### What is required
Would you copy the listing below exactly, keeping the pictures out?

****************

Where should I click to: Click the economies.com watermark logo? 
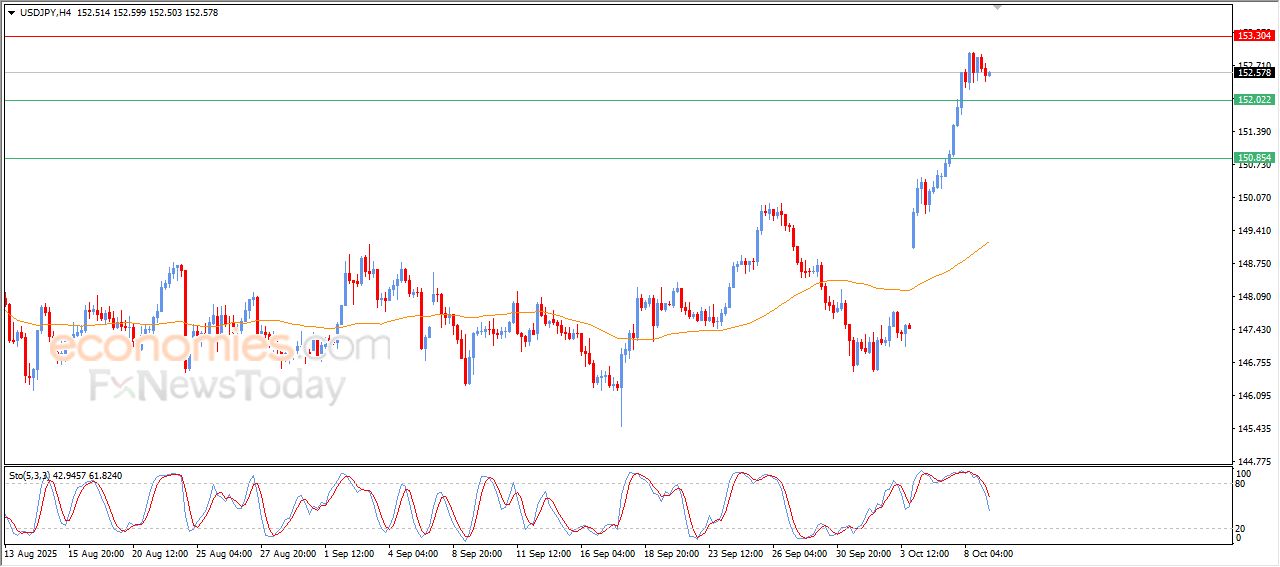(220, 347)
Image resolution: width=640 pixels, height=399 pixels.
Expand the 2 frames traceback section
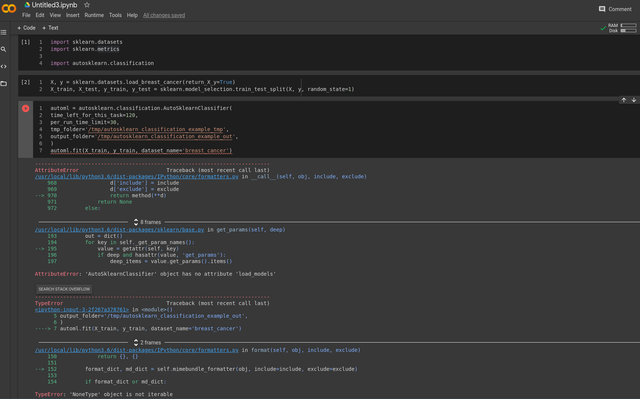tap(147, 343)
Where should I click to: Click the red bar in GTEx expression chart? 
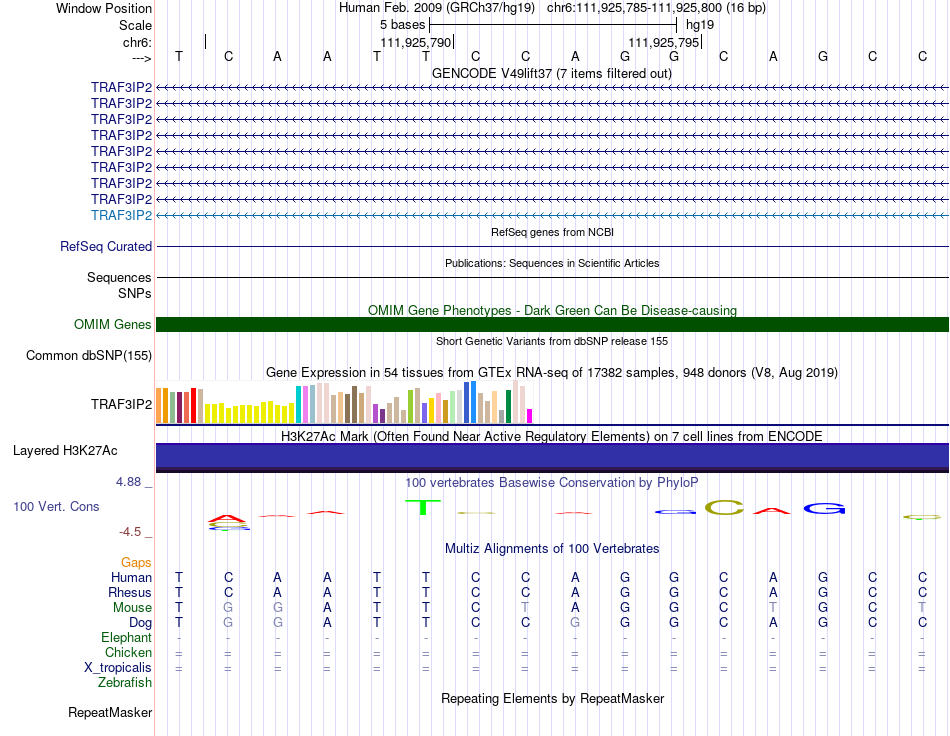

****************

### Result
Where should I click to: Click the economies.com watermark logo? 
(220, 347)
Image resolution: width=640 pixels, height=399 pixels.
Expand the 2 frames traceback section
tap(147, 343)
Where should I click to: Click the red bar in GTEx expression chart? 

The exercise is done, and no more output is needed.